Eine andere Aussage von Narkevičius ist, dass seine Filme auch als "Ausweitung seiner Skulpturen" angesehen werden können. "Für Manifesta2 habe ich auch Filmmaterial benutzt", sagt er. "Und der Prozess, eine Skulptur zu schaffen, ist bei mir auch ähnlich wie das Arbeiten mit Film." So wundert es auch nicht, dass sowohl die Riesenbüste von Karl Marx im heutigen Chemnitz (zu DDR-Zeiten=Karl-Marx-Stadt) bei Narkevičius Thema sind, wie auch die ehemals ganz Litauen dominierenden Lenin-Skulpturen (heute versammelt im "Grūto Parkas" zu sehen), oder der Abbau der letzten Sowjetmonumente von der "Grünen Brücke" in Vilnius. Dabei kann Narkevičius mit diesen Statuen ganz anders umgehen, wie er es als Bildhauer könnte: "gewöhnlich sind diese Figuren ja nicht dafür geschaffen worden, damit sie in dem Moment betrachtet werden wie sie aufgestellt oder wieder abgebaut werden."

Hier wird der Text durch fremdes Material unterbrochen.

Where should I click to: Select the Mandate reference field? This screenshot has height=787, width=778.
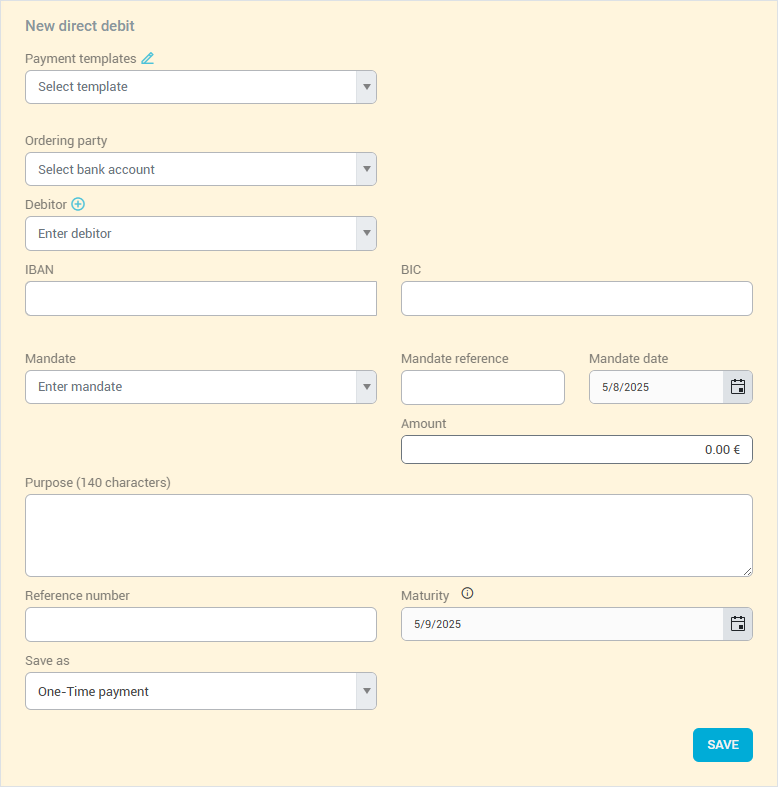482,387
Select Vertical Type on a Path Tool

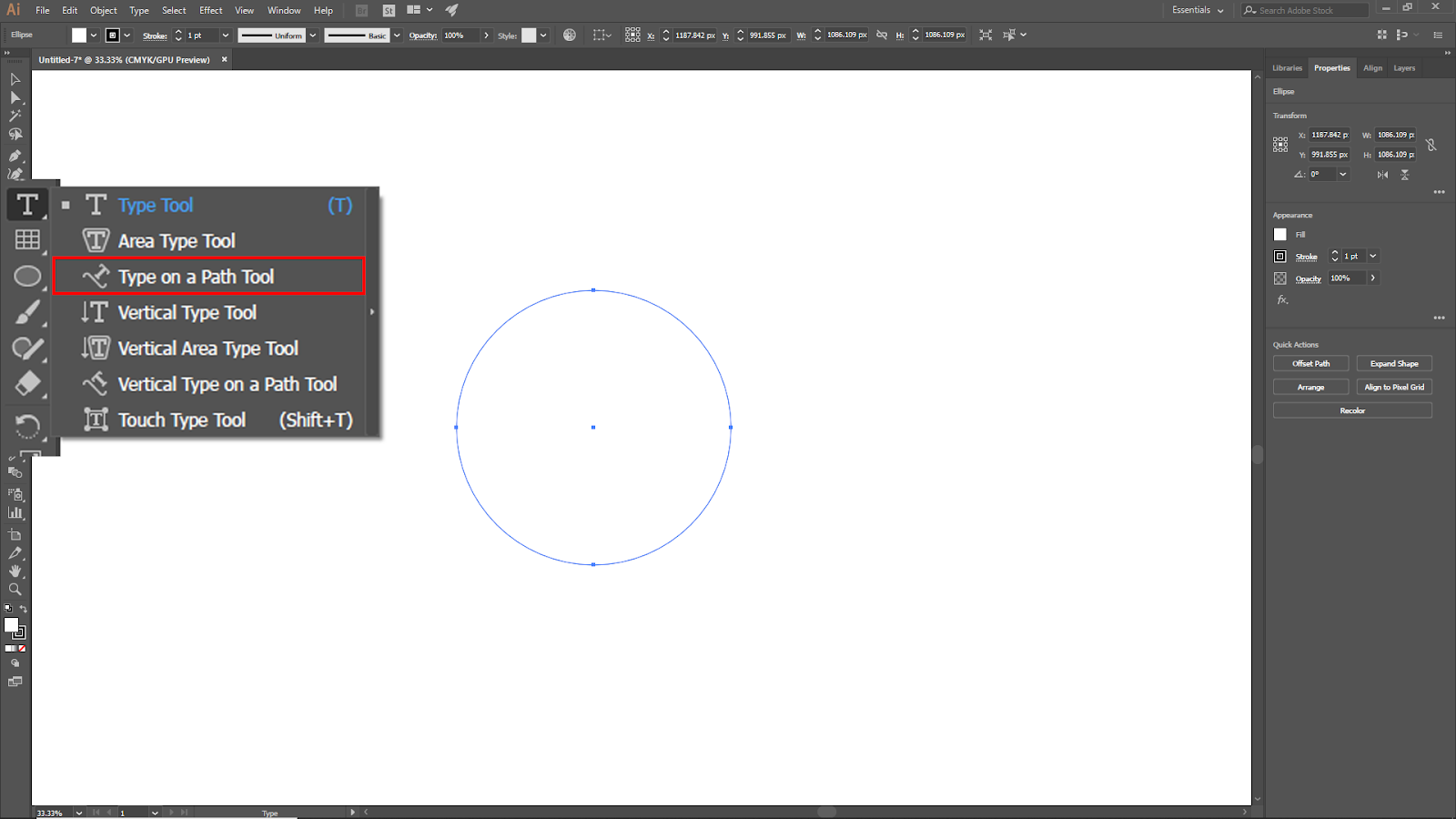(227, 385)
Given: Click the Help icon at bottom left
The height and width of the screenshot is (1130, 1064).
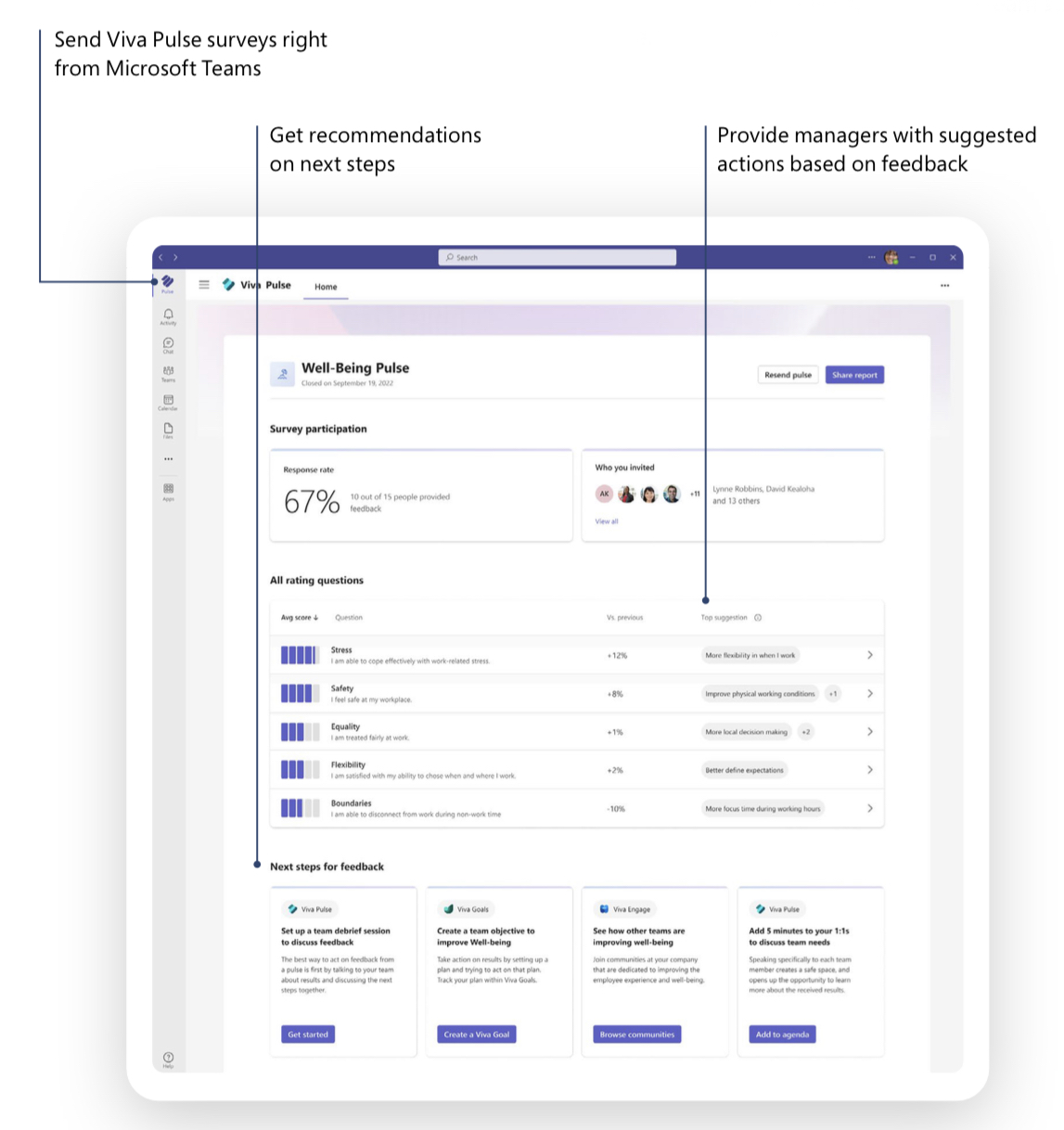Looking at the screenshot, I should pyautogui.click(x=168, y=1058).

Hat Narkevičius Vorbilder? Beeindrucked habe ihn die Persönlichkeit von Werner Herzog: "Ich war beeindruckt von seiner Persönlichkeit", erzählt er. Auch sein Film "Revisiting Solaris" ist einem Filmmacher und einem Visionär gewidmet: Adrejs Tarkowski und Stanisław Lem, dazu werden Landschaftsmotive von Mikalojus Konstantinas Čiurlionis genutzt.
Inzwischen, nach all seinen internationalen Erfolgen, wird Deimantas Narkevičius wohl selbst schon zum Vorbild für viele jüngere Künster/innen geworden sein.

Interview mit Deimantas Narkevičius   / Forum der Berlinale 2012

Deimantas Narkevicius - The Role of a Lifetime    / The arrow of time

Deimantas Narkevicius in Münster     / Head (Der Kopf)

Baltic Bites   / Kurzfilmtage Oberhausen  /  Lo Schermo Dell’Arte Film Festival (Interview)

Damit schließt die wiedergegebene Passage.